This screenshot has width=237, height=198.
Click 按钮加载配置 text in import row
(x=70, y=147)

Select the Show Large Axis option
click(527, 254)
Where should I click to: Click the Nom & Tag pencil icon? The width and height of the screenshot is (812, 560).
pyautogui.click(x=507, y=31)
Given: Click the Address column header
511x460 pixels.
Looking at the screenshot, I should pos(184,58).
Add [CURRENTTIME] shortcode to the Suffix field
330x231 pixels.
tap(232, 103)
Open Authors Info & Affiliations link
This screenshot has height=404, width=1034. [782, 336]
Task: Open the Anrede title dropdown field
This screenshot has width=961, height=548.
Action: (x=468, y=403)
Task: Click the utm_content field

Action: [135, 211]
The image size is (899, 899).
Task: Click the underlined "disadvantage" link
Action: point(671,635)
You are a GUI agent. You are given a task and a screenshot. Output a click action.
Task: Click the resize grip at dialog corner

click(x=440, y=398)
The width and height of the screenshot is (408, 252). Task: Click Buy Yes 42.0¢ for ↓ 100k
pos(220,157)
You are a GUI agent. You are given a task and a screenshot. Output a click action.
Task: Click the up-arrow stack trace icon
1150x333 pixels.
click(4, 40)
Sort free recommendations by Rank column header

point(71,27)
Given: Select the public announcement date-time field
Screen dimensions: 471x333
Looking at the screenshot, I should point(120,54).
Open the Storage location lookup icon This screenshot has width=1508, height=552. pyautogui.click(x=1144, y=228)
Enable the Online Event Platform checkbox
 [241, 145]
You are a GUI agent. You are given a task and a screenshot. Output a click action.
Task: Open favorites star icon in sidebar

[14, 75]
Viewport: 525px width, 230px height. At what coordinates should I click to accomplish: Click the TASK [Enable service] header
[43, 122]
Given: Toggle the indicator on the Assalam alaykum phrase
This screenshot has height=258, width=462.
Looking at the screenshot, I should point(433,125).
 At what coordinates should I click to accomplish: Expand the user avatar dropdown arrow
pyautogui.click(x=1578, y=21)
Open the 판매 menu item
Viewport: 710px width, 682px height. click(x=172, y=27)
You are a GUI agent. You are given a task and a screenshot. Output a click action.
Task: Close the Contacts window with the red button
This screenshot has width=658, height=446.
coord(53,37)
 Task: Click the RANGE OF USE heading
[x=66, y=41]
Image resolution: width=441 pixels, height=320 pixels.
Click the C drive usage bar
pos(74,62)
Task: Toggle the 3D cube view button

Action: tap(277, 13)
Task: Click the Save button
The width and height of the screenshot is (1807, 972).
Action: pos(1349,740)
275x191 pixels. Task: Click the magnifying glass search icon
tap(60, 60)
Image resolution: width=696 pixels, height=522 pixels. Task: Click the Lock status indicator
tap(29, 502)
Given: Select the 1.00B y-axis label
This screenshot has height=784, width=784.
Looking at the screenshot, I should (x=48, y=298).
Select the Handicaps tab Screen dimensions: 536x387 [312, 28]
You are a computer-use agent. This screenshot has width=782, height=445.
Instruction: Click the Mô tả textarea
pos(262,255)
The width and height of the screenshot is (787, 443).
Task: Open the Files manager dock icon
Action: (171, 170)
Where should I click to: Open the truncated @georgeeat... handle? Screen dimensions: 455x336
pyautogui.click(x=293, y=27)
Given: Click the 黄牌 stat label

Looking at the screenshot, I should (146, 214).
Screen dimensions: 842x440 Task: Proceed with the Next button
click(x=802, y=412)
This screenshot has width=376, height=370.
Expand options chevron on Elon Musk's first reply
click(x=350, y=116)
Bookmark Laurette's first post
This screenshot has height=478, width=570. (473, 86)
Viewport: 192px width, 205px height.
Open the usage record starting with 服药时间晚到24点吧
§ §
Please return every line of the data, unaltered.

### Answer section
This screenshot has width=237, height=198.
Click 按钮加载配置 text in import row
(x=70, y=147)

Select the Show Large Axis option
click(527, 254)
Where should I click to: Click the Nom & Tag pencil icon? The width and height of the screenshot is (812, 560).
pyautogui.click(x=507, y=31)
Given: Click the Address column header
511x460 pixels.
Looking at the screenshot, I should pos(184,58).
Add [CURRENTTIME] shortcode to the Suffix field
330x231 pixels.
tap(232, 103)
Open Authors Info & Affiliations link
This screenshot has height=404, width=1034. [782, 336]
Task: Open the Anrede title dropdown field
This screenshot has width=961, height=548.
Action: (x=468, y=403)
Task: Click the utm_content field

Action: [135, 211]
The image size is (899, 899).
Task: Click the underlined "disadvantage" link
Action: point(671,635)
You are a GUI agent. You are given a task and a screenshot. Output a click action.
Task: Click the resize grip at dialog corner

click(x=440, y=398)
The width and height of the screenshot is (408, 252). Task: Click Buy Yes 42.0¢ for ↓ 100k
pos(220,157)
You are a GUI agent. You are given a task and a screenshot. Output a click action.
Task: Click the up-arrow stack trace icon
1150x333 pixels.
click(4, 40)
Sort free recommendations by Rank column header

point(71,27)
Given: Select the public announcement date-time field
Screen dimensions: 471x333
Looking at the screenshot, I should point(120,54).
Open the Storage location lookup icon This screenshot has width=1508, height=552. pyautogui.click(x=1144, y=228)
Enable the Online Event Platform checkbox
 [241, 145]
You are a GUI agent. You are given a task and a screenshot. Output a click action.
Task: Open favorites star icon in sidebar

[14, 75]
Viewport: 525px width, 230px height. At what coordinates should I click to accomplish: Click the TASK [Enable service] header
[43, 122]
Given: Toggle the indicator on the Assalam alaykum phrase
This screenshot has height=258, width=462.
Looking at the screenshot, I should point(433,125).
 At what coordinates should I click to accomplish: Expand the user avatar dropdown arrow
pyautogui.click(x=1578, y=21)
Open the 판매 menu item
Viewport: 710px width, 682px height. click(x=172, y=27)
You are a GUI agent. You are given a task and a screenshot. Output a click action.
Task: Close the Contacts window with the red button
This screenshot has width=658, height=446.
coord(53,37)
 Task: Click the RANGE OF USE heading
[x=66, y=41]
Image resolution: width=441 pixels, height=320 pixels.
Click the C drive usage bar
pos(74,62)
Task: Toggle the 3D cube view button

Action: tap(277, 13)
Task: Click the Save button
The width and height of the screenshot is (1807, 972).
Action: pos(1349,740)
275x191 pixels. Task: Click the magnifying glass search icon
tap(60, 60)
Image resolution: width=696 pixels, height=522 pixels. Task: Click the Lock status indicator
tap(29, 502)
Given: Select the 1.00B y-axis label
This screenshot has height=784, width=784.
Looking at the screenshot, I should (x=48, y=298).
Select the Handicaps tab Screen dimensions: 536x387 [312, 28]
You are a computer-use agent. This screenshot has width=782, height=445.
Instruction: Click the Mô tả textarea
pos(262,255)
The width and height of the screenshot is (787, 443).
Task: Open the Files manager dock icon
Action: (171, 170)
Where should I click to: Open the truncated @georgeeat... handle? Screen dimensions: 455x336
pyautogui.click(x=293, y=27)
Given: Click the 黄牌 stat label

Looking at the screenshot, I should (146, 214).
Screen dimensions: 842x440 Task: Proceed with the Next button
click(x=802, y=412)
This screenshot has width=376, height=370.
Expand options chevron on Elon Musk's first reply
click(x=350, y=116)
Bookmark Laurette's first post
This screenshot has height=478, width=570. (473, 86)
Viewport: 192px width, 205px height.
Open the usage record starting with 服药时间晚到24点吧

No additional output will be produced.